Work item
Without any pictures, output the records exactly as they are.

Supplied data
+--
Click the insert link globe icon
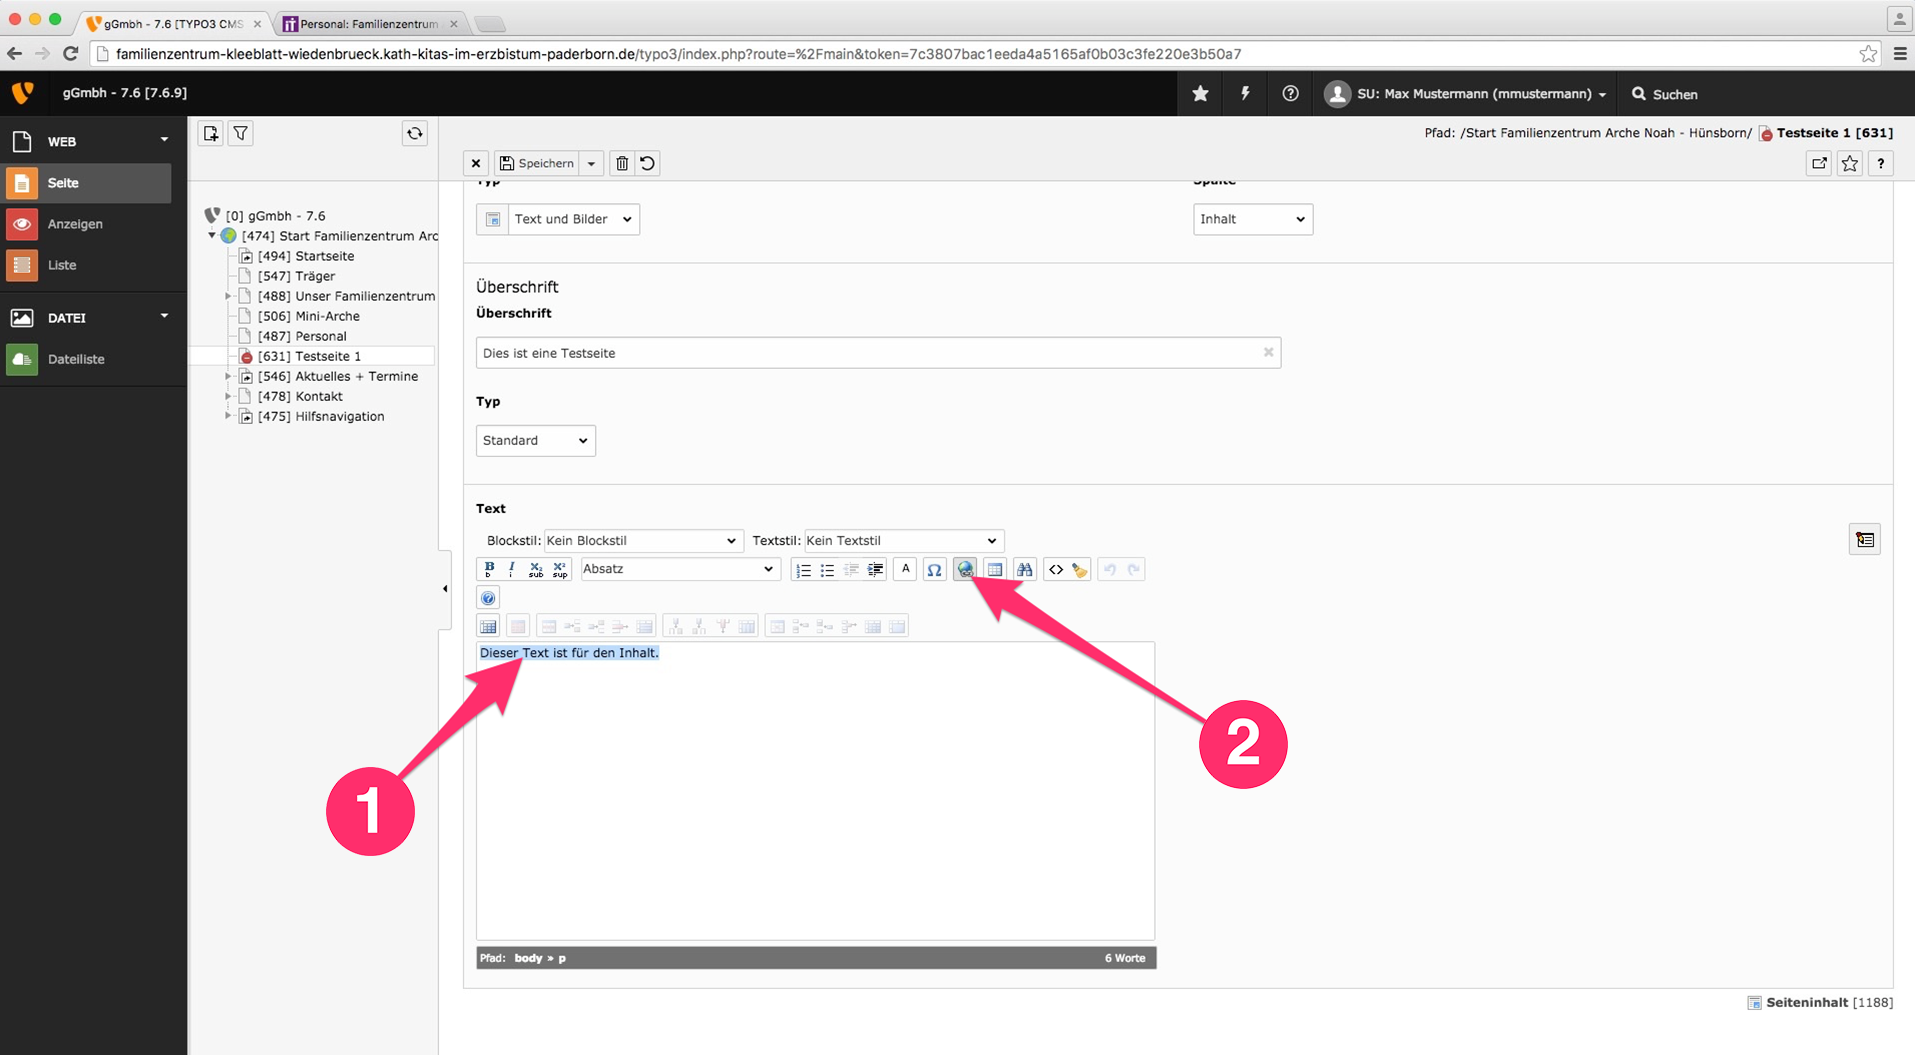Screen dimensions: 1915x1055 click(x=965, y=569)
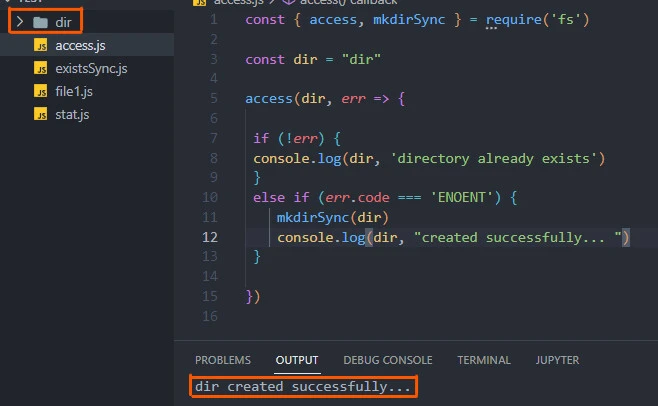Viewport: 658px width, 406px height.
Task: Show the JUPYTER panel tab
Action: [557, 360]
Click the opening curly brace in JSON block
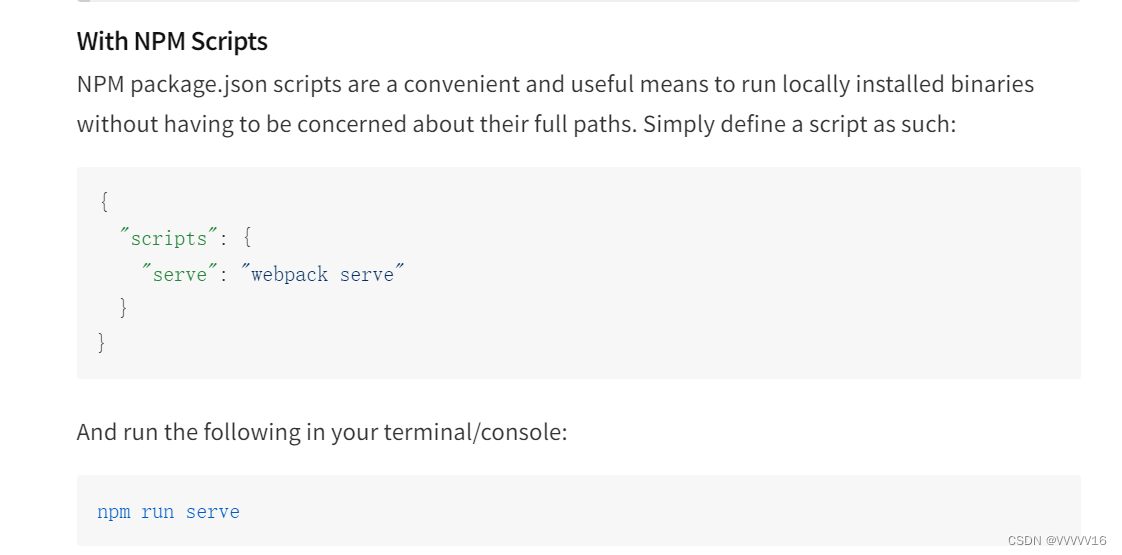This screenshot has width=1122, height=555. coord(104,202)
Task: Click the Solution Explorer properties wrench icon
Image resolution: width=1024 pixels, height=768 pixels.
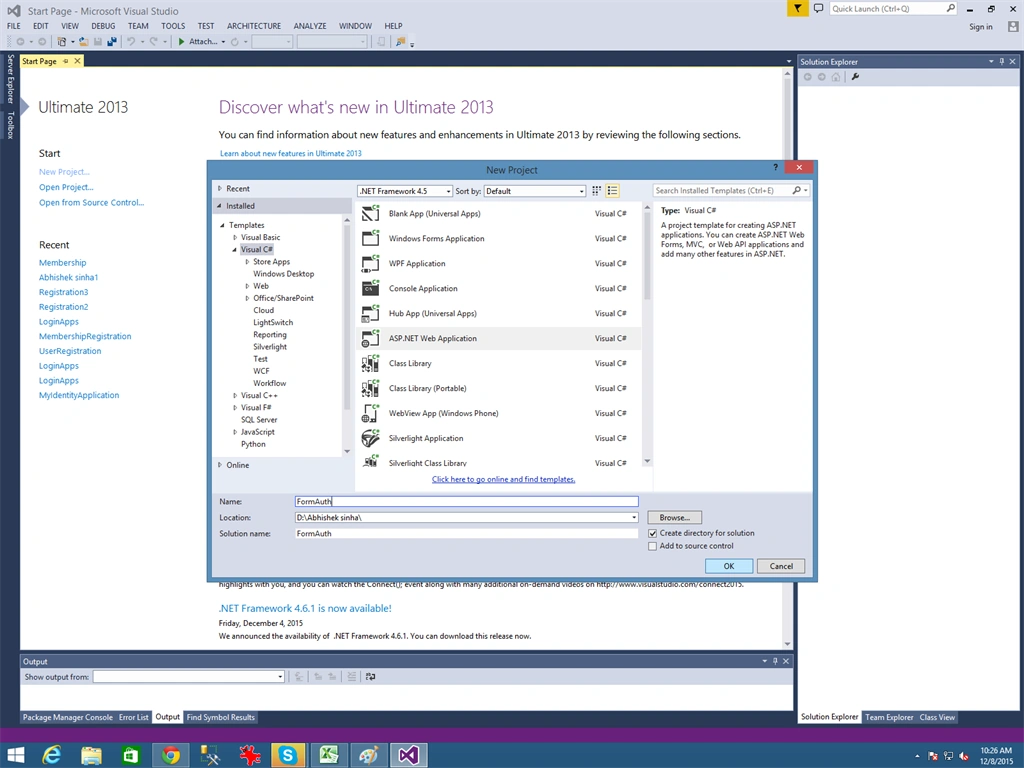Action: tap(855, 77)
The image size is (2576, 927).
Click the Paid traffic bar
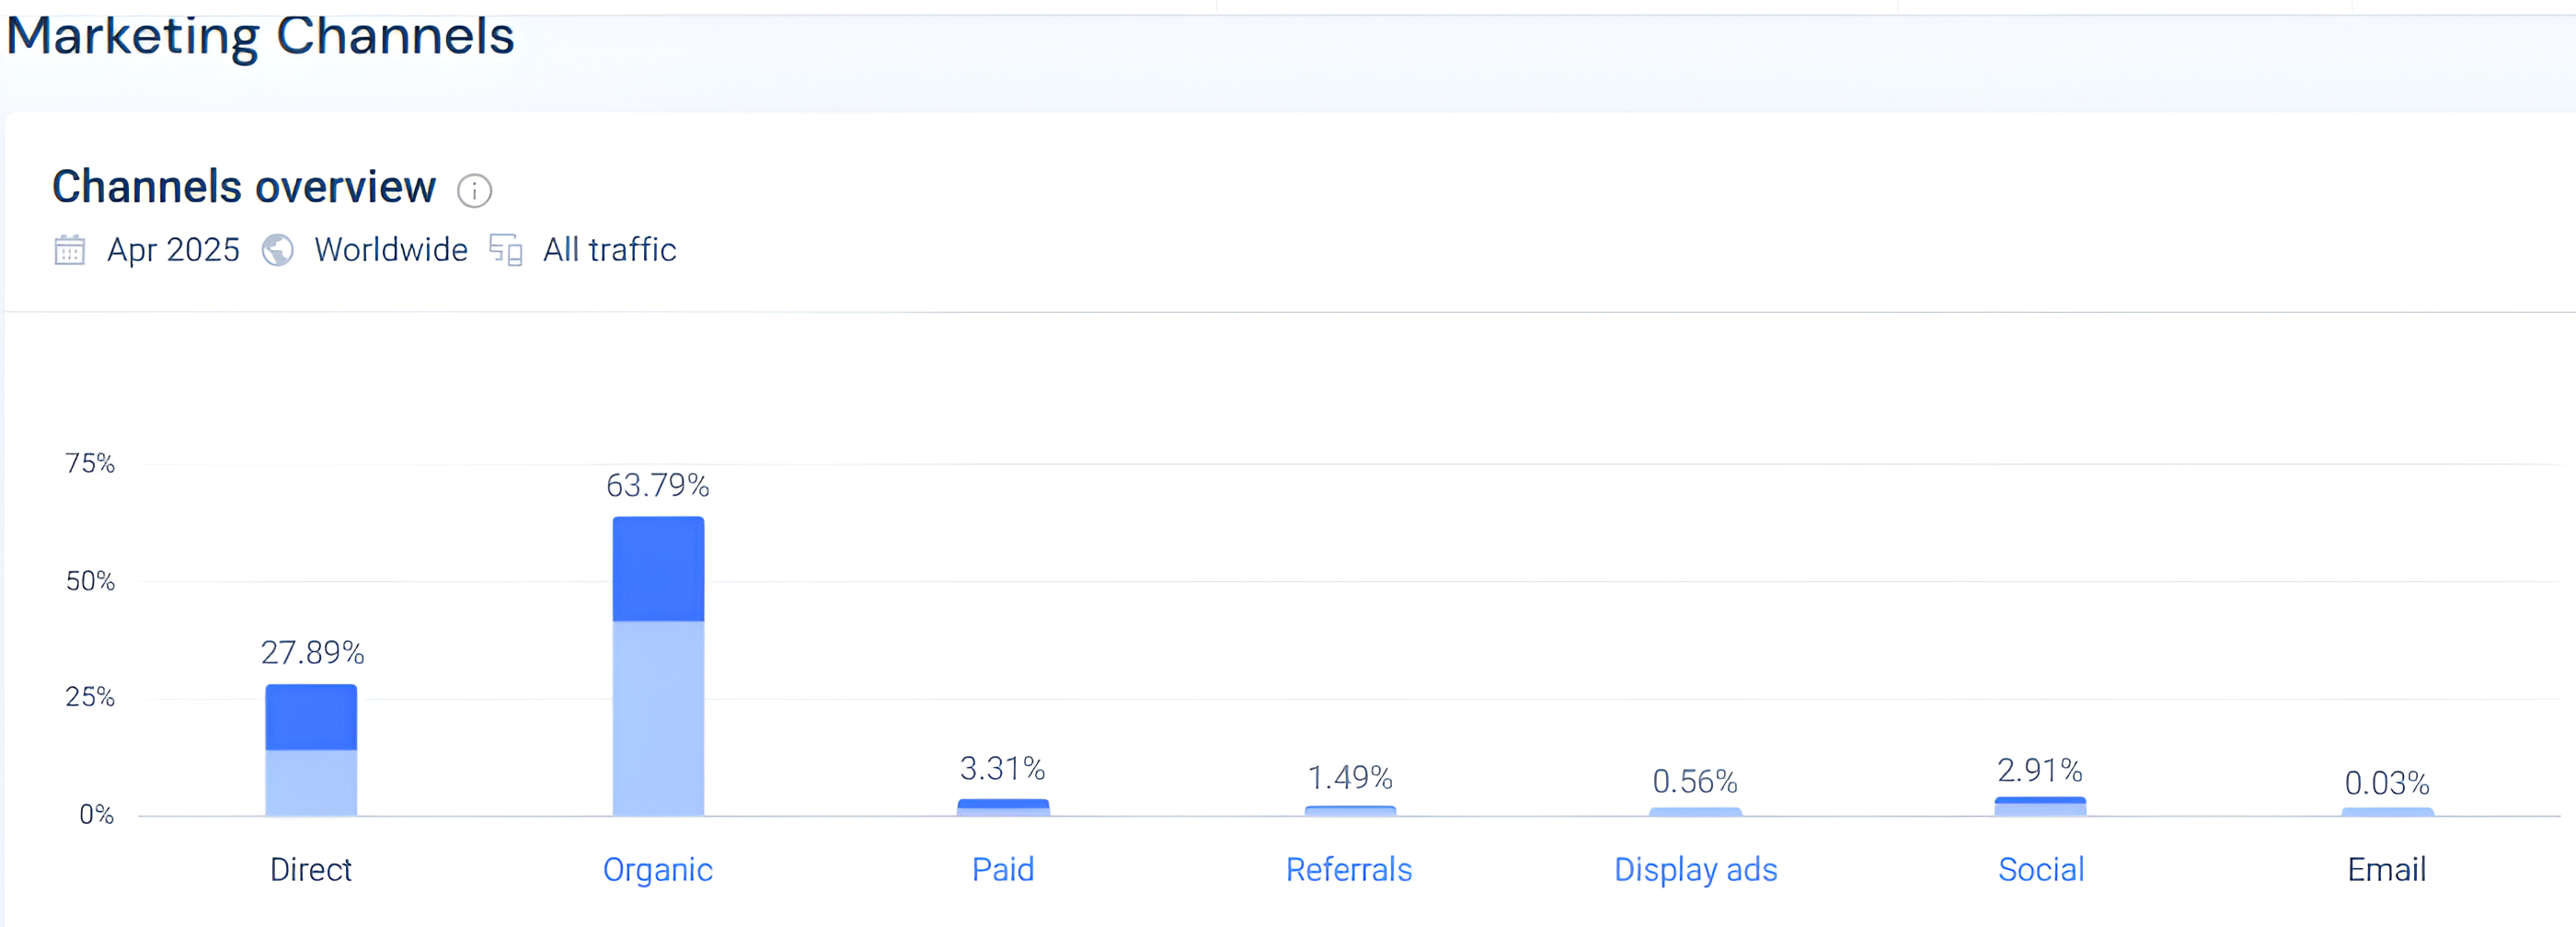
+--
Solution for this exercise
Click the insert link globe icon
Screen dimensions: 1915x1055 click(x=965, y=569)
Viewport: 658px width, 406px height.
Task: Show the JUPYTER panel tab
Action: [557, 360]
Click the opening curly brace in JSON block
This screenshot has width=1122, height=555. coord(104,202)
Task: Click the Solution Explorer properties wrench icon
Image resolution: width=1024 pixels, height=768 pixels.
Action: tap(855, 77)
The image size is (2576, 927).
Click the Paid traffic bar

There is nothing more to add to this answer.